Revision as of 18:30, 22 April 2020

Verzögerungs–LDS und
Frequenz–Korrelationsfunktion

For the power spectral density of the delay, we assume an exponential behavior. With  ${\it \Phi}_0 = {\it \Phi}_{\rm V}(\tau = 0)$  we have

$${{\it \phi}_{\rm V}(\tau)}/{{\it \phi}_{\rm 0}} = {\rm e}^{ -\tau / \tau_0 } \hspace{0.05cm}.$$

The constant  $\tau_0$  can be determined from the tangent in the point  $\tau = 0$  according to the upper graph.
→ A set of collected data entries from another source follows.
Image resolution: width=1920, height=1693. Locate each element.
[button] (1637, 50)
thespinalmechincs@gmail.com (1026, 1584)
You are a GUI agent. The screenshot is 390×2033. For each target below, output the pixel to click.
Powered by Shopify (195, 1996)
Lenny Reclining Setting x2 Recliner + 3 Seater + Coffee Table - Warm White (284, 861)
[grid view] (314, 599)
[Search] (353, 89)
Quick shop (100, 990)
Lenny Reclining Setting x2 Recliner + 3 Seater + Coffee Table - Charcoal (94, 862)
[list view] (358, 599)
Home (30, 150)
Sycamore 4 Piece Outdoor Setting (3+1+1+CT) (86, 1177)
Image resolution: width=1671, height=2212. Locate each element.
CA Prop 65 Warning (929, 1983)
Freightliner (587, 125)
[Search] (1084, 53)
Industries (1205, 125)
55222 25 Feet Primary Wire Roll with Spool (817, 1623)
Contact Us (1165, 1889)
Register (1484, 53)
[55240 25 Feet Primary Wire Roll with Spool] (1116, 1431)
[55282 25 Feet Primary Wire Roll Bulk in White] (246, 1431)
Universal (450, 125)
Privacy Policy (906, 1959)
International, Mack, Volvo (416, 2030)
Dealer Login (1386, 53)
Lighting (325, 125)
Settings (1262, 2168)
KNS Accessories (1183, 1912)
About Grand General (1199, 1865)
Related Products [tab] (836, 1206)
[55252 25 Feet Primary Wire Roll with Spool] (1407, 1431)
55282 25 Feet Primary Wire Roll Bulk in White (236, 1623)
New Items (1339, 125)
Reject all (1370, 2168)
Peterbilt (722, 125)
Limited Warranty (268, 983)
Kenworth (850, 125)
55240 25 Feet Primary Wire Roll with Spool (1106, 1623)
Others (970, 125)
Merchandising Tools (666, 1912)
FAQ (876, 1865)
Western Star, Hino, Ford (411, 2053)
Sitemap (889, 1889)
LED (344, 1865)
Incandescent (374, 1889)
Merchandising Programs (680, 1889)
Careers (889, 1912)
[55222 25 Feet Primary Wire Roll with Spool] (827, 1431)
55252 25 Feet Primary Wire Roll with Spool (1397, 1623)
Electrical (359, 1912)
Note that  ${\it \Phi}_{\rm V}(\tau)$  has dimension  $[1/\rm s]$ . Furthermore,

  • The probability density function (PDF)  $f_{\rm V}(\tau)$  has the same form as  ${\it \Phi}_{\rm V}(\tau)$, but is normalized to area  $1$ .
  • The  average excess delay or mean excess delay  $m_{\rm V}$  is equal to the linear expectation  $E\big [\tau \big]$  and can be determined from the PDF  $f_{\rm V}(\tau)$ .
  • The  multipath spread or delay spread  $\sigma_{\rm V}$  gives the standard deviation (dispersion) of the random variable  $\tau$ . In the theory part we also use the term  $T_{\rm V}$ for this.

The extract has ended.